It has been discussed before that I am a thinker. Unfortunate at times. My mind is constantly buzzing with questions and assumptions and judgements and randomness driving me batty after a while. The noise does not really stop unless I am listening to music or watching a movie–something to numb it. Something to drown out the constant drumming of thinking, thoughting, thinking….
This morning on the way to work my head was buzzing with thoughts from relationship crap to God to moving back home to getting a new job to losing weight. My head was swirling with noise and the only thing I could possibly think to do was to put on the headphones and turn up the music. After it all settled down, the only thought suffocating all of the others was do more and think less. Do. More. Say. More. Live. More. Think Less.
How often do we actually do? How often do we open our hearts and actually love? How often do we smile at a complete stranger or hold open a door or let someone in (both driving and emotionally I suppose)?
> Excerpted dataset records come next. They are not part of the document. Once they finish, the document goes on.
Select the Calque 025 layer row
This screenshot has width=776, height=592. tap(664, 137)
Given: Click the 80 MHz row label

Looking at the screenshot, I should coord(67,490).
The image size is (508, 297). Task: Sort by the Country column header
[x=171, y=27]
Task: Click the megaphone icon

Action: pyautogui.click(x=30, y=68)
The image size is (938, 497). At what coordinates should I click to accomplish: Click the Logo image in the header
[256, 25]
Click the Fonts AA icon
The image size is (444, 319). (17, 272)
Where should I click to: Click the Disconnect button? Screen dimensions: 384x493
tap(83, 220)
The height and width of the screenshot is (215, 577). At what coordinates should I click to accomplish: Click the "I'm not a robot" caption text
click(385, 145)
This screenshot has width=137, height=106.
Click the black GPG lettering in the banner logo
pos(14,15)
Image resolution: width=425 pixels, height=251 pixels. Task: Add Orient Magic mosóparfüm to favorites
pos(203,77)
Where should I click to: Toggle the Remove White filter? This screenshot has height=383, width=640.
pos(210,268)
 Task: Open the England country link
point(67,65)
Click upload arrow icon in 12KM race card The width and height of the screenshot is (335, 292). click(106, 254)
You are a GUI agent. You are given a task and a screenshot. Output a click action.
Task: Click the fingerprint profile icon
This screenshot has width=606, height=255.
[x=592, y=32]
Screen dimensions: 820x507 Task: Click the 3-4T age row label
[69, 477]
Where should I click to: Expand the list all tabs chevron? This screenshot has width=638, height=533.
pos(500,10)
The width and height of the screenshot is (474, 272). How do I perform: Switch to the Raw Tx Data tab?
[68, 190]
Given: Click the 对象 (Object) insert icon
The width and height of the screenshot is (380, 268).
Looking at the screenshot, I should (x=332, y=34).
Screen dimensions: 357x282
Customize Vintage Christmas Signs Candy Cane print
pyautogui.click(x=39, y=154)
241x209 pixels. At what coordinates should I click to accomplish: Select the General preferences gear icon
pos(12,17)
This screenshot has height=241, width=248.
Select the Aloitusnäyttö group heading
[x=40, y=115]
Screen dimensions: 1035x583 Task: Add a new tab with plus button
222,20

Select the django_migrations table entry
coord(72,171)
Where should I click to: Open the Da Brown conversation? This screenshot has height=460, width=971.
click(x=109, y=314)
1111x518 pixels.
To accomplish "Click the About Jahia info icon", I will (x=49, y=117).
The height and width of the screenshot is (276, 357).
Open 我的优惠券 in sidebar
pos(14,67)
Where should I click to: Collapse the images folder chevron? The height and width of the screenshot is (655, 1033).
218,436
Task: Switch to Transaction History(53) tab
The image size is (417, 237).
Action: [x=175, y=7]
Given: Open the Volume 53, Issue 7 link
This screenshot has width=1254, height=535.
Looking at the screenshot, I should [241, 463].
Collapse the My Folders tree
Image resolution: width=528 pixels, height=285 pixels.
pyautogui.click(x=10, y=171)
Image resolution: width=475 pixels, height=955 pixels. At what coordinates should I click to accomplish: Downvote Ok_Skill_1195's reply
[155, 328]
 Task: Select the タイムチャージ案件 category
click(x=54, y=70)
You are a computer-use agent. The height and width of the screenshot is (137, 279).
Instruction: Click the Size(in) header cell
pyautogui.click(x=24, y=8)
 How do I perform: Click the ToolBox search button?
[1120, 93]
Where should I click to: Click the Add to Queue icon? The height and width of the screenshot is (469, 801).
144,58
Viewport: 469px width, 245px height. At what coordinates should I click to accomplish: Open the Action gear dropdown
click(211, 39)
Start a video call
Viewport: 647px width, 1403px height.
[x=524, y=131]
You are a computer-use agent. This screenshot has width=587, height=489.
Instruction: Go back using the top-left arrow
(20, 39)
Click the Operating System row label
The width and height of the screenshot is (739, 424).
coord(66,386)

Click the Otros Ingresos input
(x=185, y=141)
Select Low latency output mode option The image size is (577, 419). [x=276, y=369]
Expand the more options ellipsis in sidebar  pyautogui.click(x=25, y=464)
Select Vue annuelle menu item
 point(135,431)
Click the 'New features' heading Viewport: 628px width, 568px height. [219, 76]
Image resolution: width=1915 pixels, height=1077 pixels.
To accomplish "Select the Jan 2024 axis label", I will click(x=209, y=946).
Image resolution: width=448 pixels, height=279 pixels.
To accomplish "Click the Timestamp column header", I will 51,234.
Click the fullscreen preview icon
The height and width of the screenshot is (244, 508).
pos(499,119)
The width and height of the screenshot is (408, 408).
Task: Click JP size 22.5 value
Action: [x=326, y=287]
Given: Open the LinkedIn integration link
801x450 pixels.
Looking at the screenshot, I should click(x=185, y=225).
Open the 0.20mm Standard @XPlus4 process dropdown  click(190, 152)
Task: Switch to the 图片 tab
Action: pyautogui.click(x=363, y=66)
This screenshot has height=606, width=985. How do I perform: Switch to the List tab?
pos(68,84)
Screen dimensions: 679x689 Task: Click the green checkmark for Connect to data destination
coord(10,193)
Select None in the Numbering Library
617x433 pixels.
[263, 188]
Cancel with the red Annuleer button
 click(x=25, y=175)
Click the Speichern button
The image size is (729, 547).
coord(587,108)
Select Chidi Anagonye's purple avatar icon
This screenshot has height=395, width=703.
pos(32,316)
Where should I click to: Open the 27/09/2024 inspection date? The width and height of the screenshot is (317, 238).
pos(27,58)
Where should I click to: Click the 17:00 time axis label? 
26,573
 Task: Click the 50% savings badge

How many times in the day do you think about doing something but talk yourself–or think yourself–out of it? How often do we just….do?
The Boy came to me yesterday evening and told me to pick him up late from school this week because he would be trying out for the track team. This morning when I wished him luck, he looked at me with all sincerity and said “I don’t need it. I’m gonna make it anyway. I’m already the fastest one out there.” And with that he closed the door and walked into the building. He is a doer. He believes. He sets his goal. And he does. He. Does. He doesn’t mull it over 900 times. He doesn’t craft a plan (a), (b), and (c). He sees, he believes, and he does.
I drove off with I Lived blaring in my ears, inspired by The Boy’s doing and decided to do more and think less. Life is so short…why waste it by being locked in your own head. Of course that does not mean jumping in with both feet every time an idea comes along, but so what if you do. At least you are doing…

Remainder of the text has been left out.